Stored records
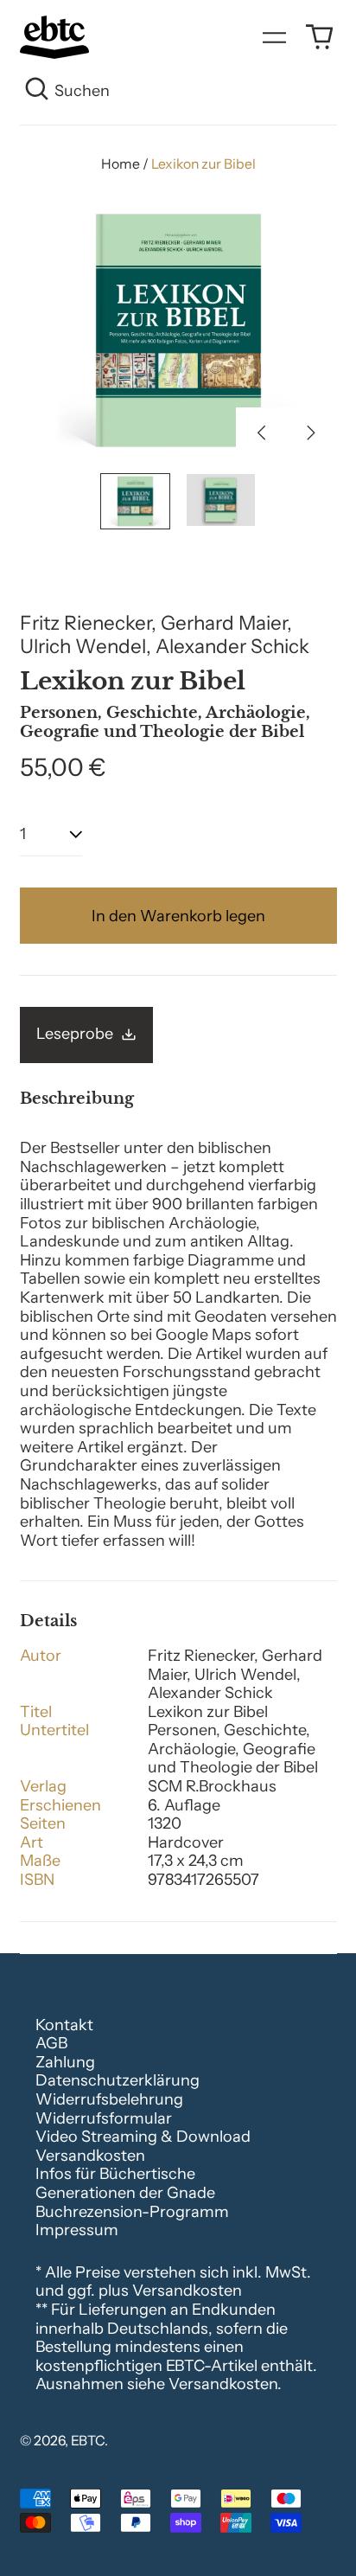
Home (120, 164)
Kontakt (64, 2025)
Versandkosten (90, 2155)
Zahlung (65, 2062)
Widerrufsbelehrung (109, 2099)
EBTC (88, 2440)
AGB (51, 2043)
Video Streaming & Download (143, 2136)
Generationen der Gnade (125, 2192)
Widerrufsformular (103, 2118)
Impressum (76, 2230)
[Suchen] (37, 92)
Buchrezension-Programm (132, 2211)
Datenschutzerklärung (117, 2080)
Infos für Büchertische (115, 2173)
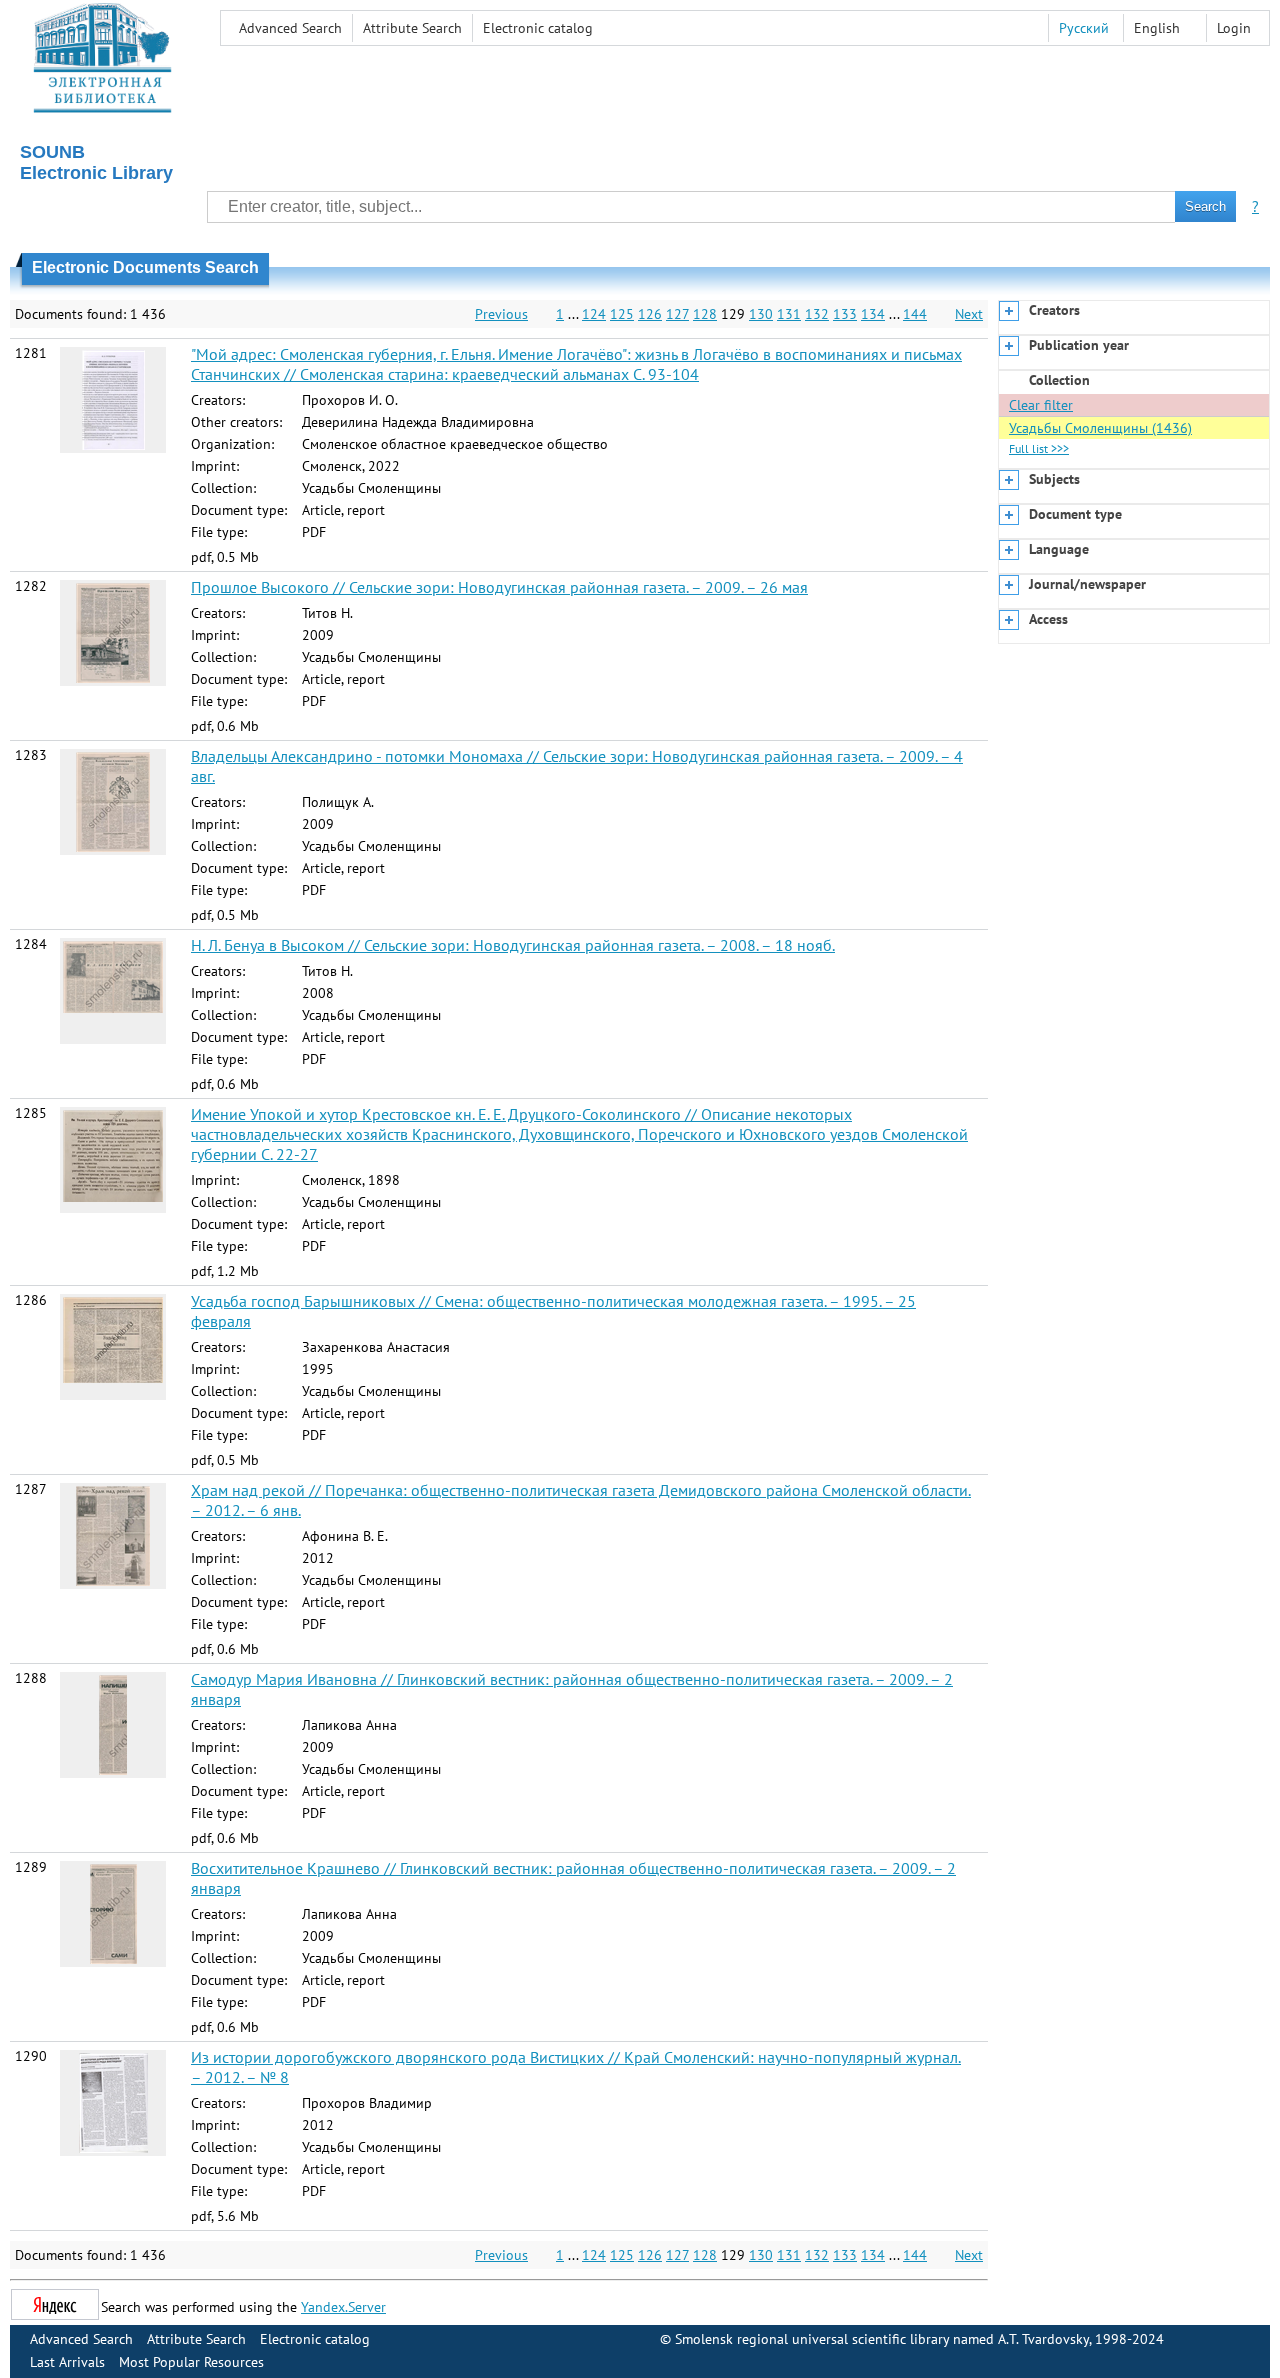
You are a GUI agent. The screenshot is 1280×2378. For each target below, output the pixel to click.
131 (789, 314)
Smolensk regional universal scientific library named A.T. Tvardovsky (882, 2339)
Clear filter (1041, 405)
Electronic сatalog (538, 28)
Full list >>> (1039, 448)
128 (705, 314)
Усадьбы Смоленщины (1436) (1100, 428)
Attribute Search (412, 28)
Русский (1084, 28)
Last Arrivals (67, 2362)
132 (817, 314)
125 (622, 314)
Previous (501, 314)
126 (650, 314)
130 (761, 314)
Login (1234, 28)
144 (915, 314)
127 (677, 314)
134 (873, 314)
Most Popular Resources (191, 2362)
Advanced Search (290, 28)
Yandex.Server (343, 2307)
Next (969, 314)
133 (845, 314)
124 (594, 314)
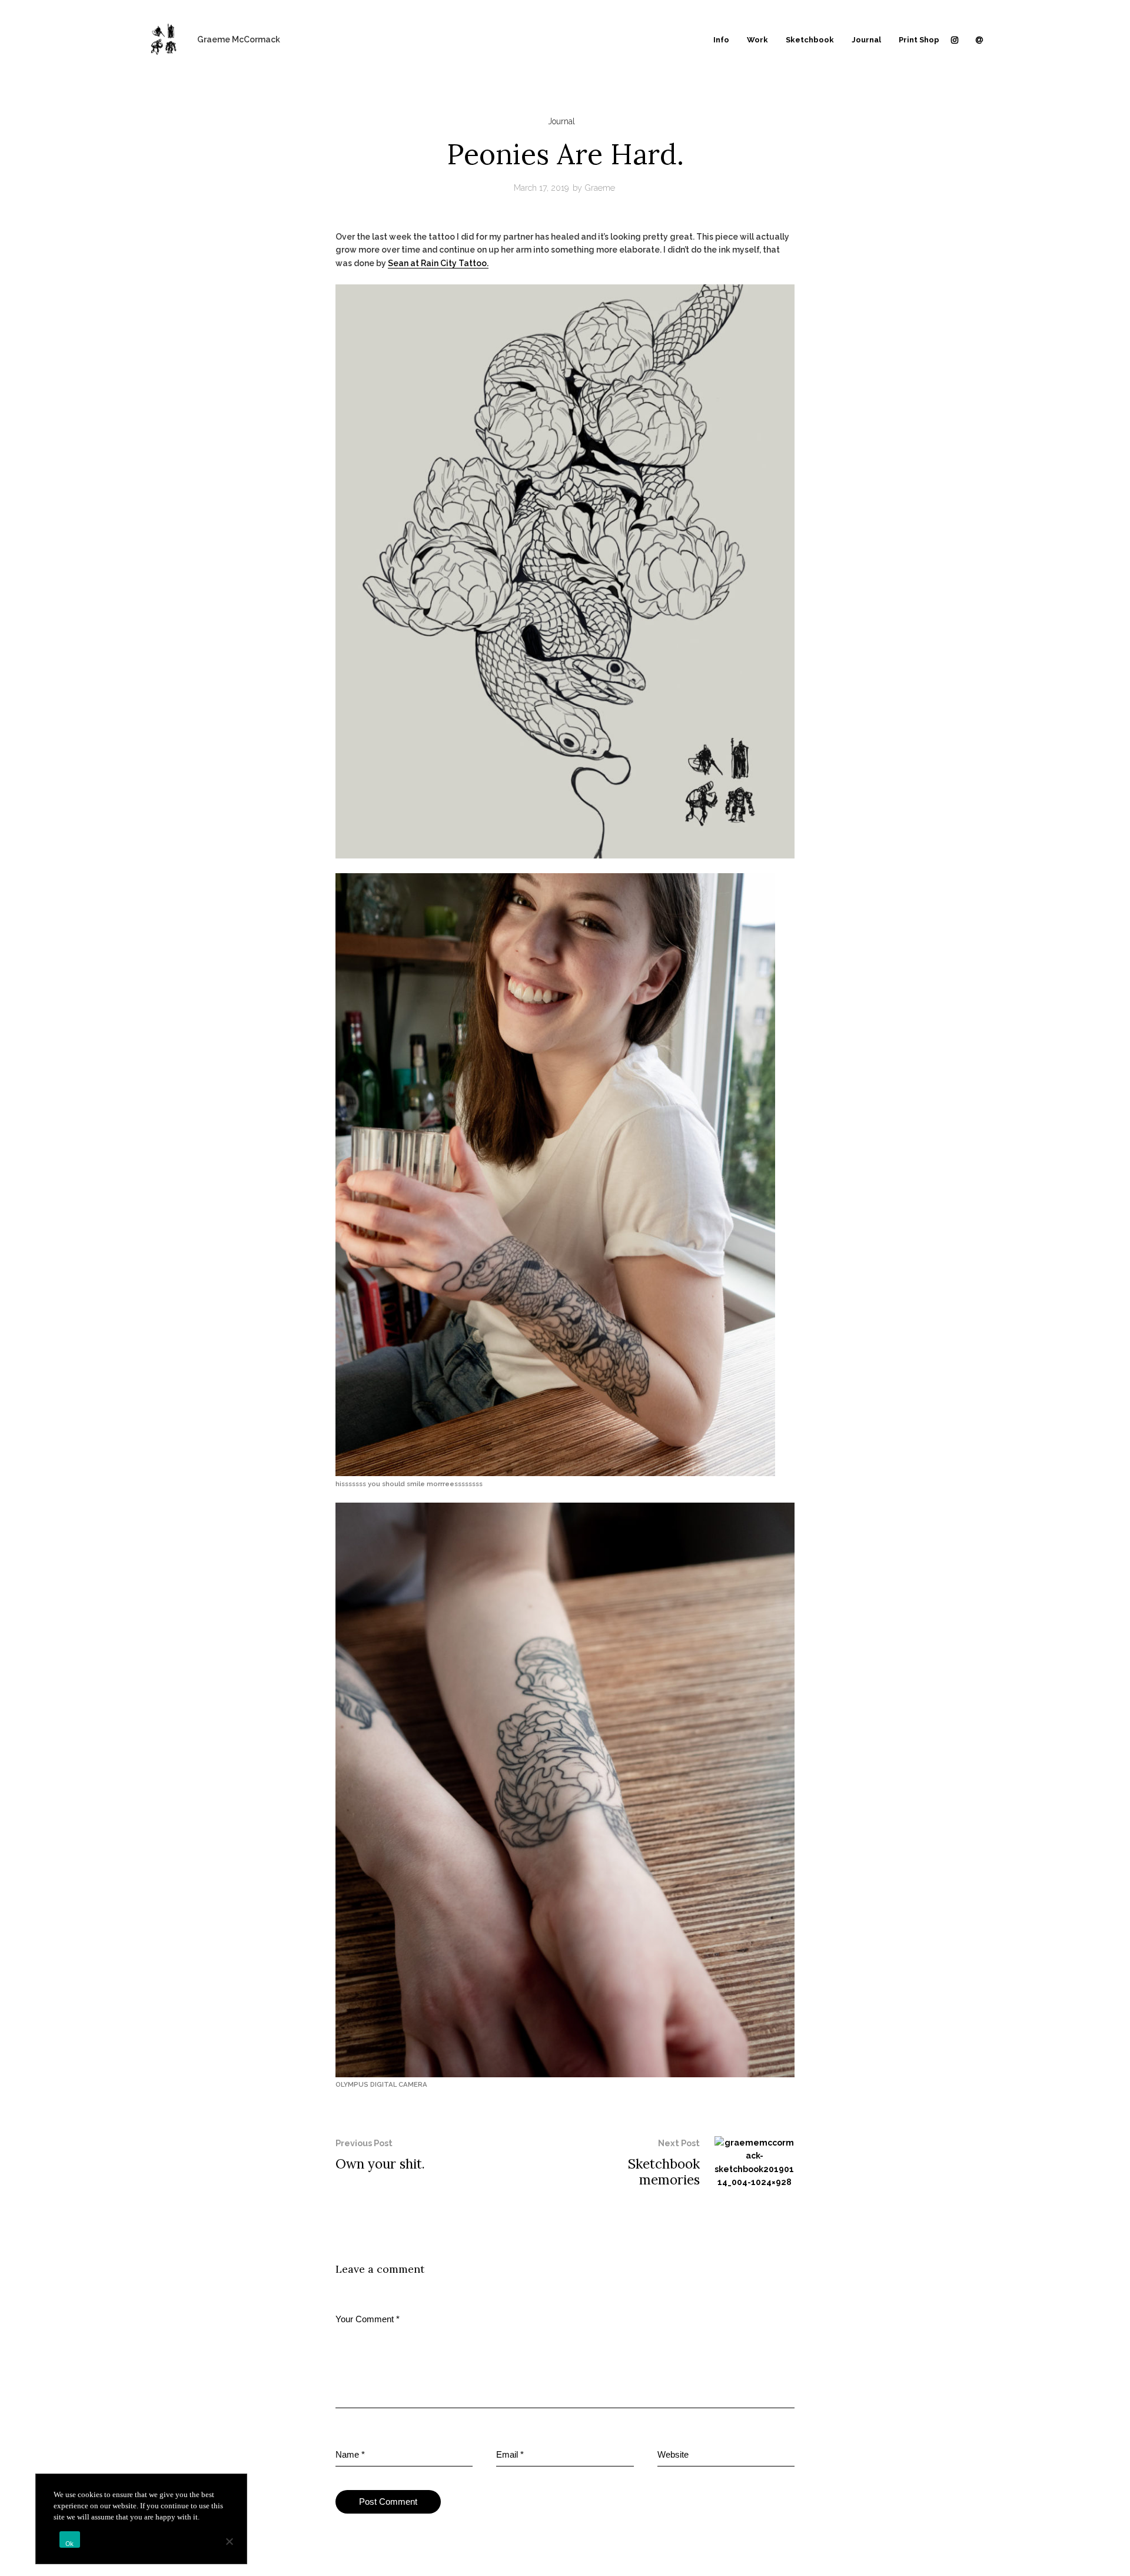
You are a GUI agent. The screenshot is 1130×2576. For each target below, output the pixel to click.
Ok (69, 2543)
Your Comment (367, 2319)
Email (510, 2454)
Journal (561, 121)
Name (350, 2454)
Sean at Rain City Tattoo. (438, 263)
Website (673, 2454)
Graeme (599, 188)
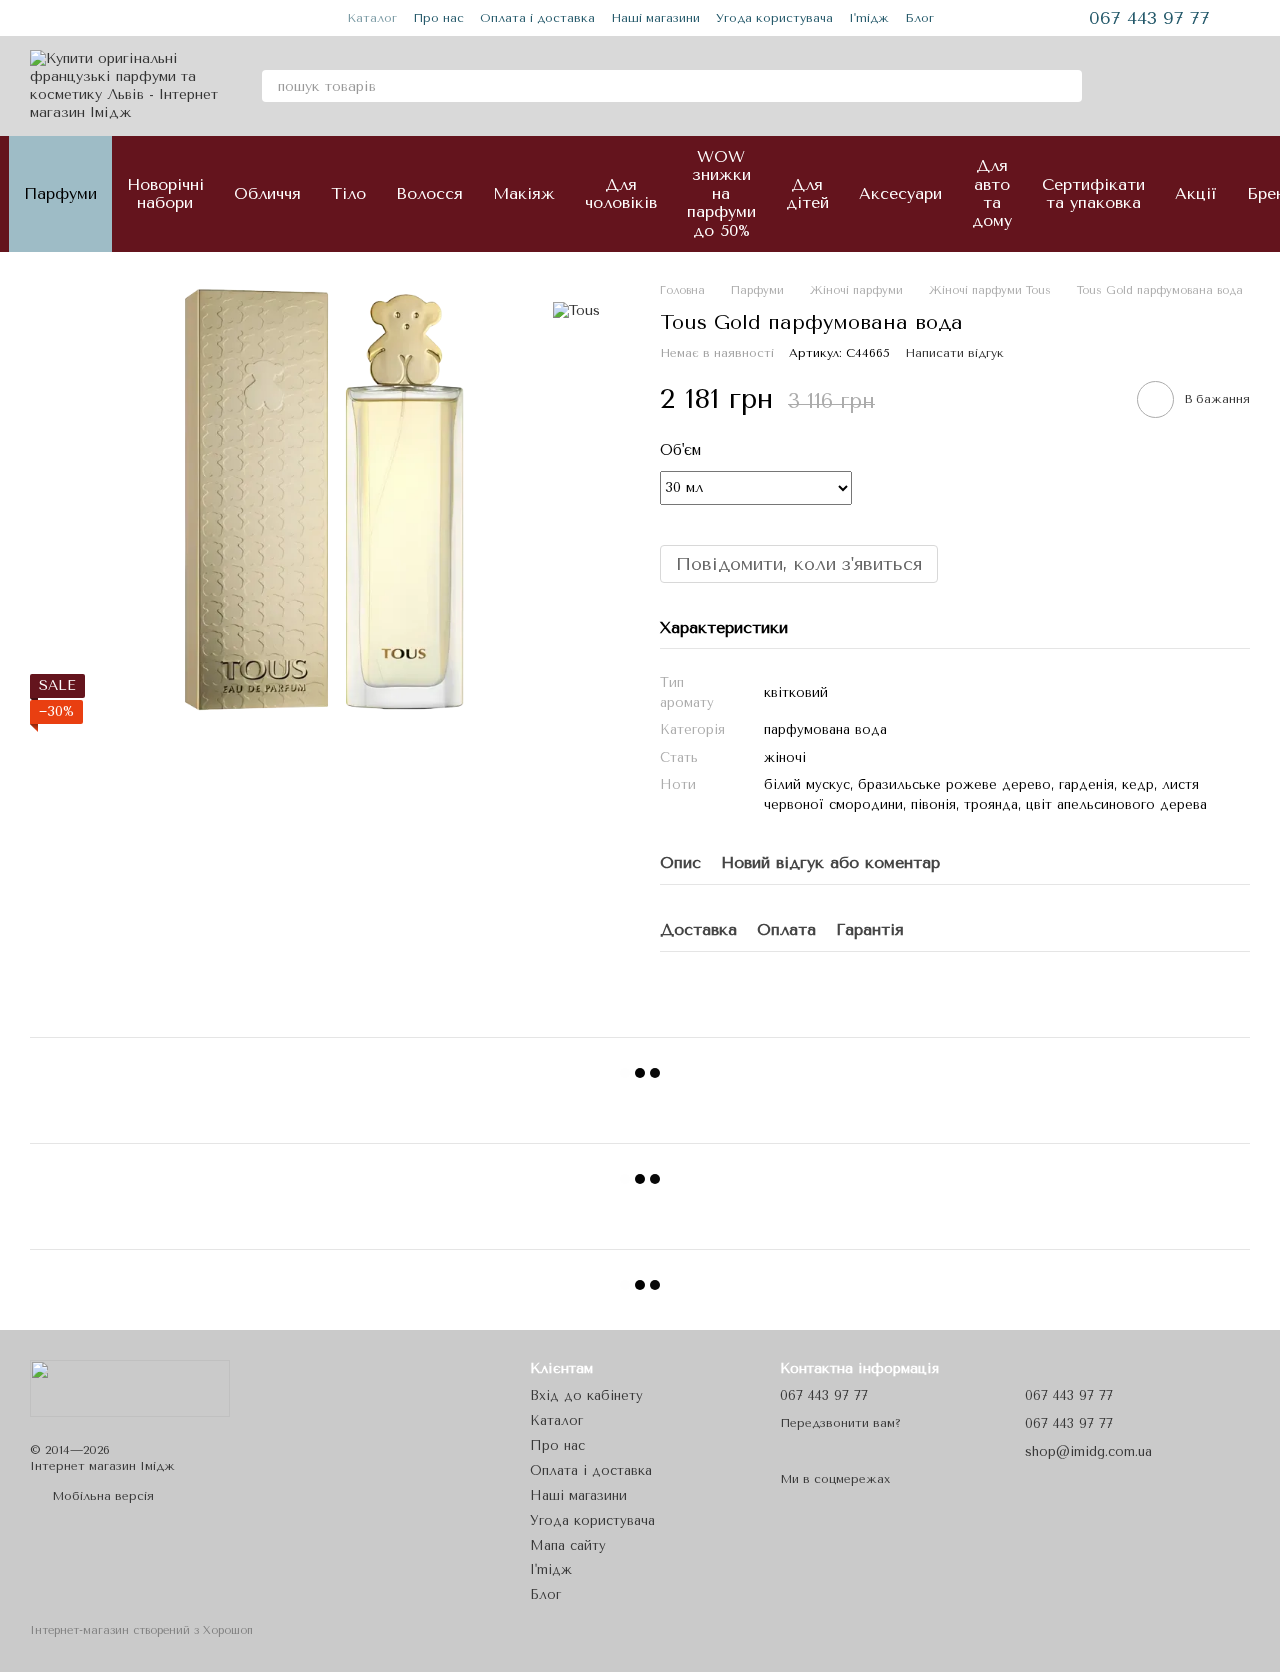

What you should do
Going through the records above, count the lines that include the word "target". Give the number alone.

Reply
2